_Records for processing_
====

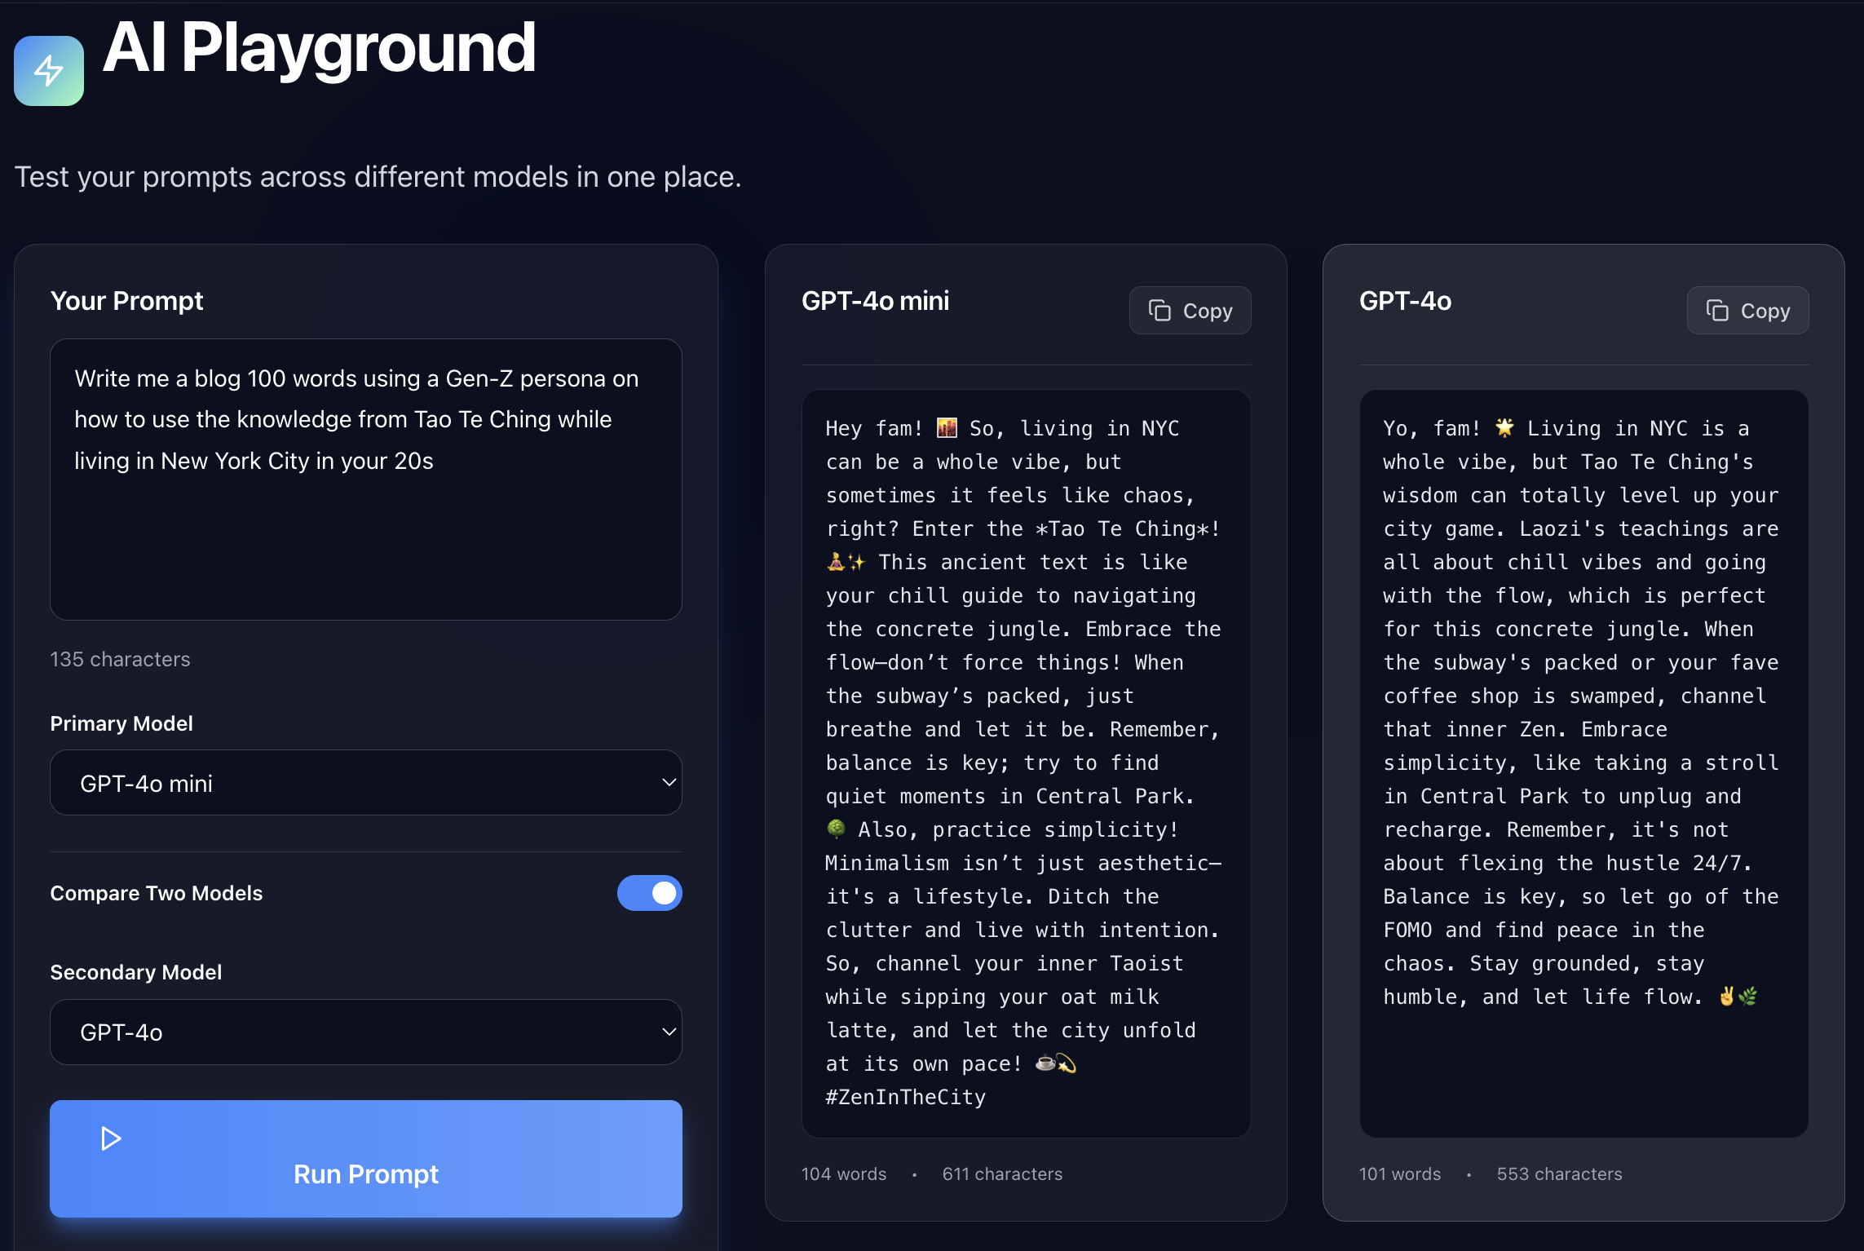1864x1251 pixels.
Task: Click Copy button text for GPT-4o mini
Action: tap(1208, 311)
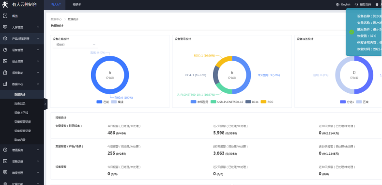Open 变量报警记录 in the sidebar

tap(22, 122)
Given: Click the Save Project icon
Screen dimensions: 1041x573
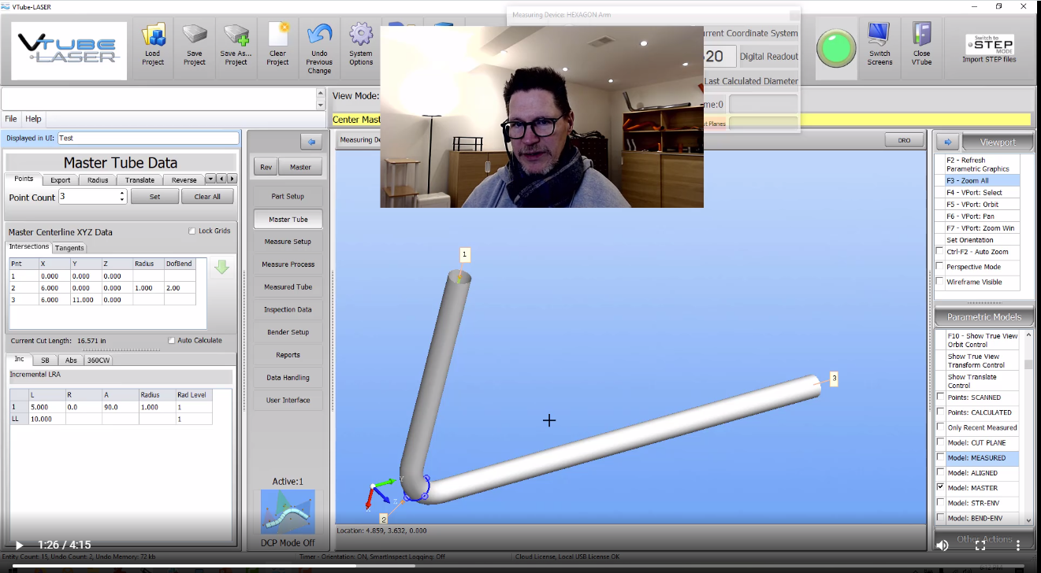Looking at the screenshot, I should 195,37.
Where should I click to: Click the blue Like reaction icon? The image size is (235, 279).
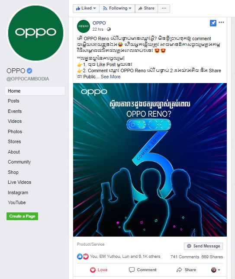tap(80, 257)
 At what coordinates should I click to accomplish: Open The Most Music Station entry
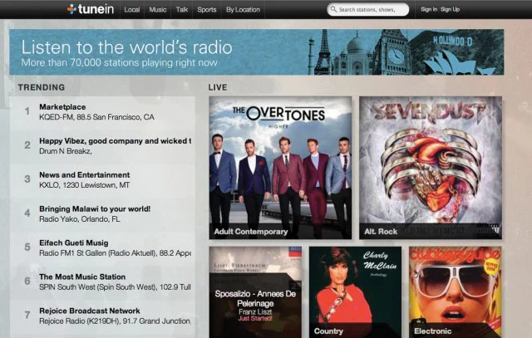(81, 277)
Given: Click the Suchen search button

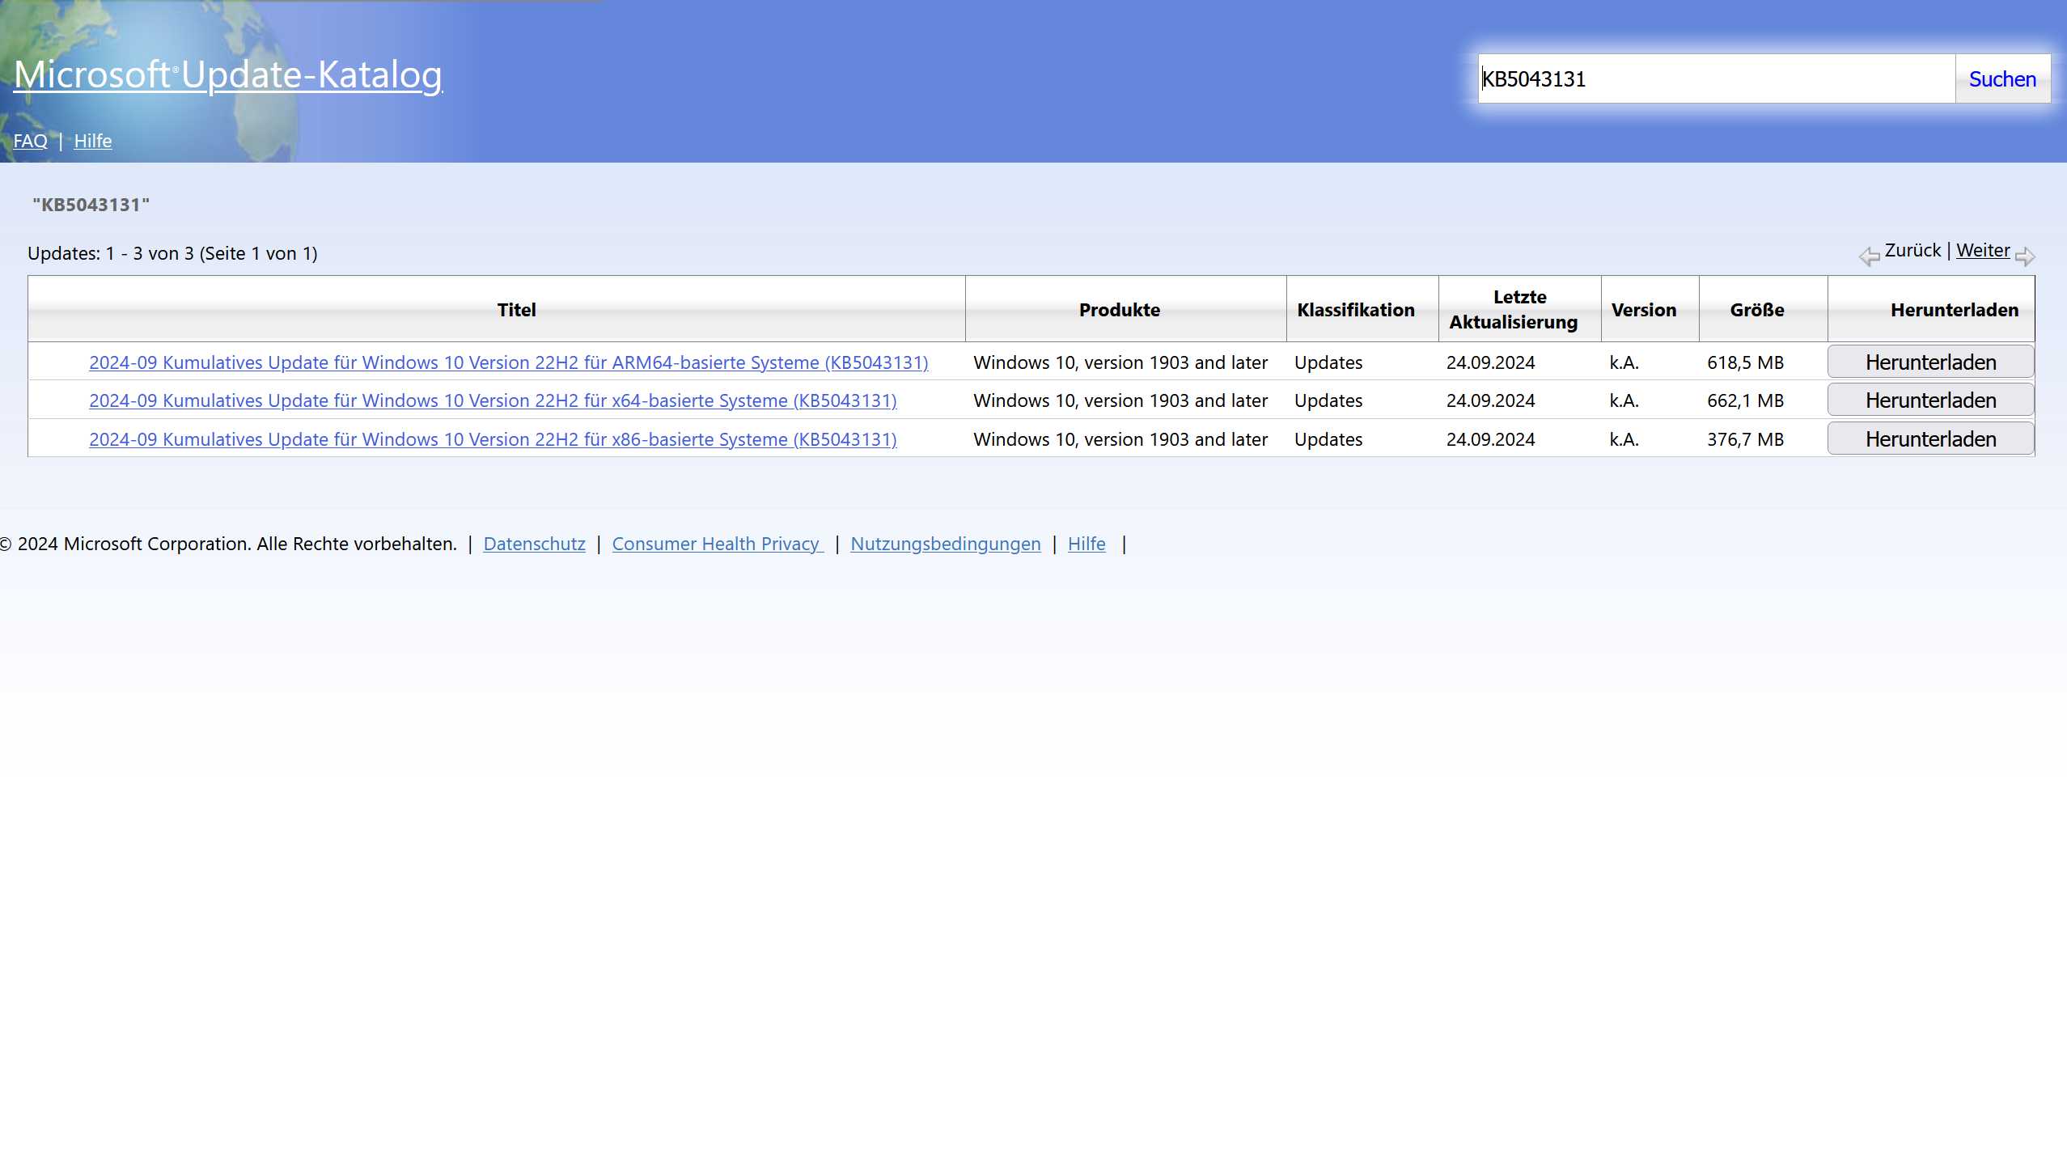Looking at the screenshot, I should [2001, 79].
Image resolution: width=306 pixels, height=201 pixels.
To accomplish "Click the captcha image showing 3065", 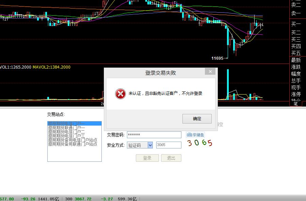I will click(199, 143).
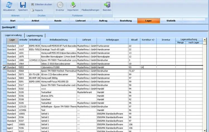Open the Lieferant navigation button
Image resolution: width=209 pixels, height=132 pixels.
tap(81, 21)
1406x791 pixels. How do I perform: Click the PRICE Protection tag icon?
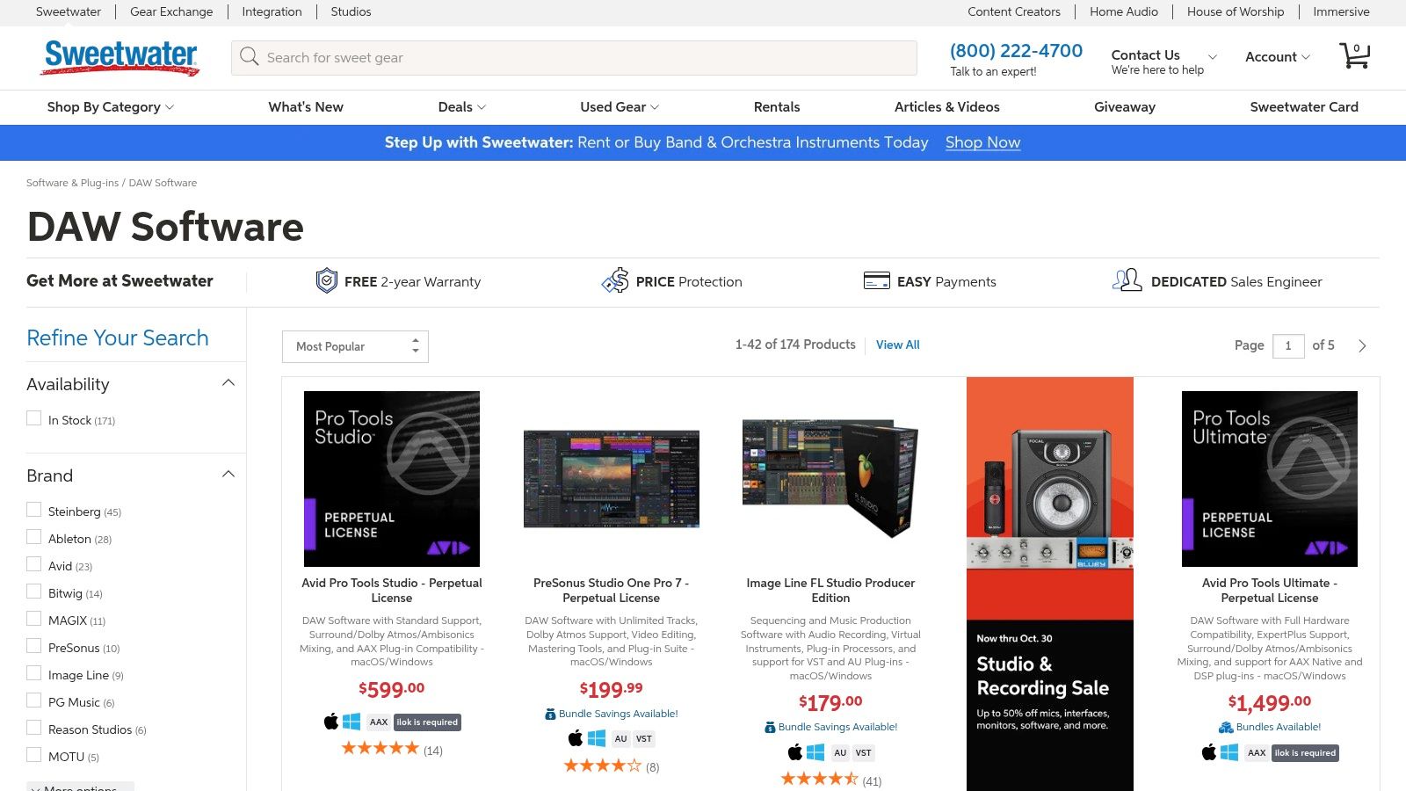615,281
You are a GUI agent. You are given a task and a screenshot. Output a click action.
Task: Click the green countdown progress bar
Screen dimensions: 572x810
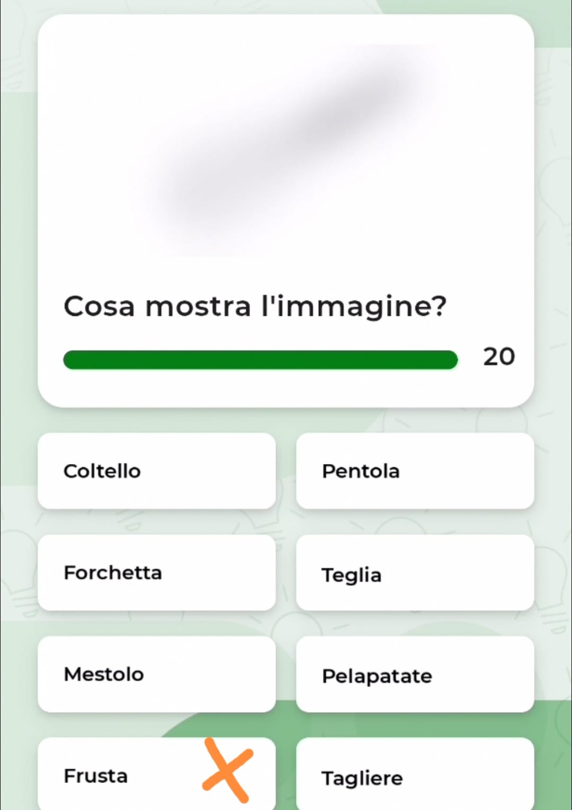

====

_Set exercise_
Copy the items word for word, from the first line through the line that contains "Looking at the screenshot, I should 195,37.", including both. Leave the pictures out of your copy.

_Reply_
1864x1251 pixels.
Task: Click Copy button text for GPT-4o mini
Action: tap(1208, 311)
Open 变量报警记录 in the sidebar

tap(22, 122)
Given: Click the Save Project icon
Screen dimensions: 1041x573
Looking at the screenshot, I should 195,37.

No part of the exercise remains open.